I'm more and more into bow-fronted vintage blouses lately. Something about it tucked tightly and belted into a skirt, then paired with a black velvet blazer looks so French schoolgirl at the same time as being elegant-- I picked one in black at the Charlotte Goodwill this weekend for with a half price color tag (YES) and have another prim-as-a-pin, sheer, pink one from the Hendersonville Goodwill that has tiny rhinestone buttons (so. cute)...and am tempted to add about five more to the bunch so I can wear them full-time! This Simplicity blouse looks to be from the same time period as the earlier patterns, and just as smart as can be (though I like the cutout neckline as well).

And the specifics:

I still think it's funny that to those of us uninitiated in the ways of clothesmaking that a lot of the text on the back of this reads like my television set's instruction manual (which I also, stubbornly, refuse to understand). Gussets and yokes and neckbands, oh my!

Ready to get started on your own Hollywood Pattern collection? There's to-o-o-ons on etsy and ebay. Go check 'em out!

Do you have any vintage patterns hanging around the house that you hope to one day get around to making a reality? Have you seen the Hollywood pattern series before or own one yourself? If you could choose one thirties' or forties' starlet to make a movie-copy of their wardrobe at home, which one would you choose? Any organization tips for the woefully inept home manager such as myself? Let's talk!

That's all for today, more vintage snips and snaps tomorrow. See you then!

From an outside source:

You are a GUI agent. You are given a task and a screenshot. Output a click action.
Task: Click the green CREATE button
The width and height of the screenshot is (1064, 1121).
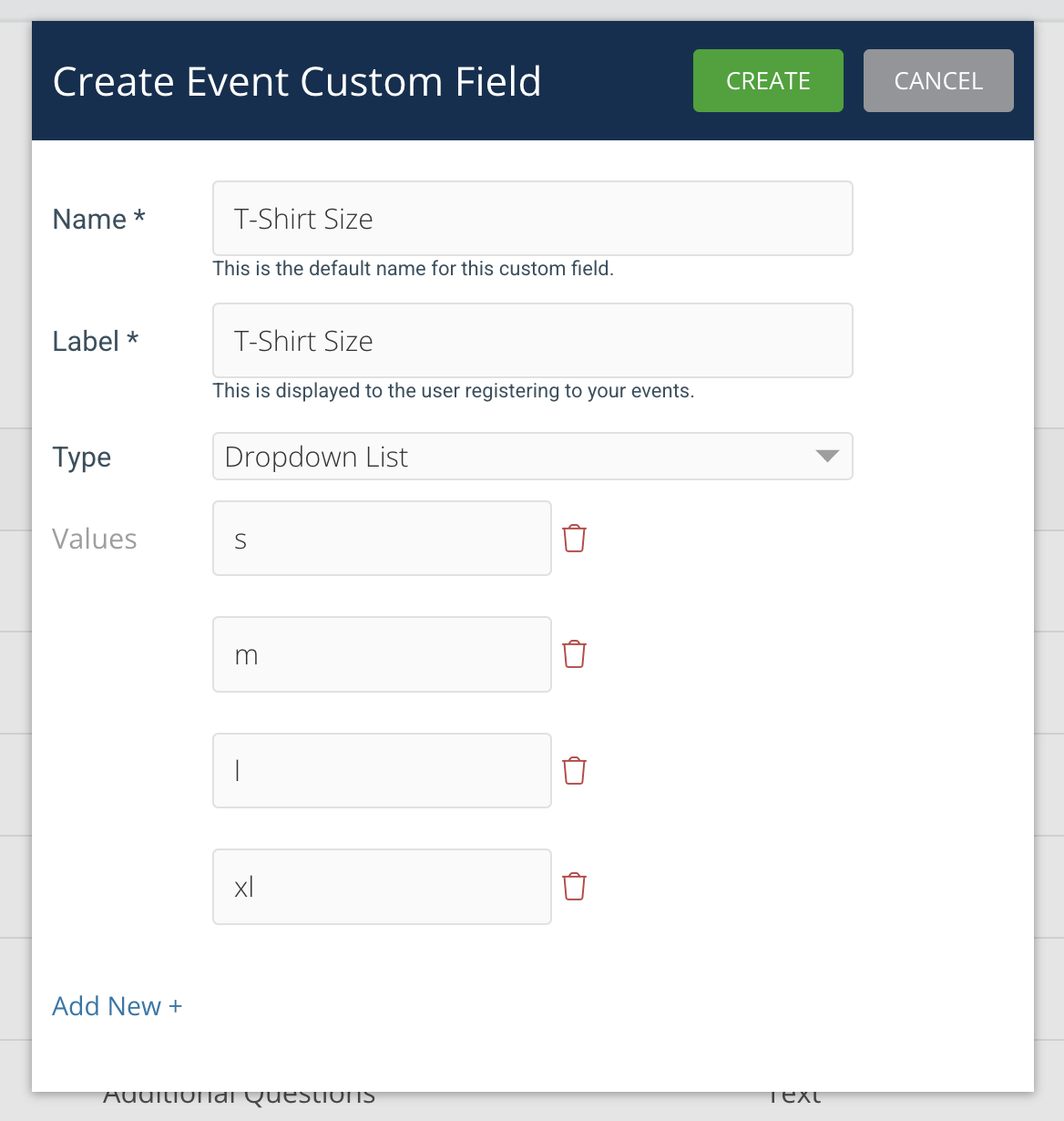pyautogui.click(x=768, y=81)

  1. you can never go wrong with a bow blouse...which explains why I have 5!

  2. Oooh, these are gorgeous!! I have been meaning to learn to sew for a-g-e-s now; seems like the most practical & fun skill ever. I have a late '50s cigarette pants pattern that I bought, envisioning myself making a million pairs in all different colors and patterns. Someday!

    1. See! That's the best part, I think-- that you can make a time period authentic version of something, and you can make twenty of them if you want! But you just have to have the skill for it (as I curse my own maladroit little hands). I second your someday! We WILL learn!

  3. Replies
    1. Right? Did you see the measurements on them? I know a size 12 is not similar to a today's 12, but JEEZ LOUISE, a 30'' bust and a 33'' hip is RIDIC. I wish someone would genetically fly me back in time so I can be about half the size I am today!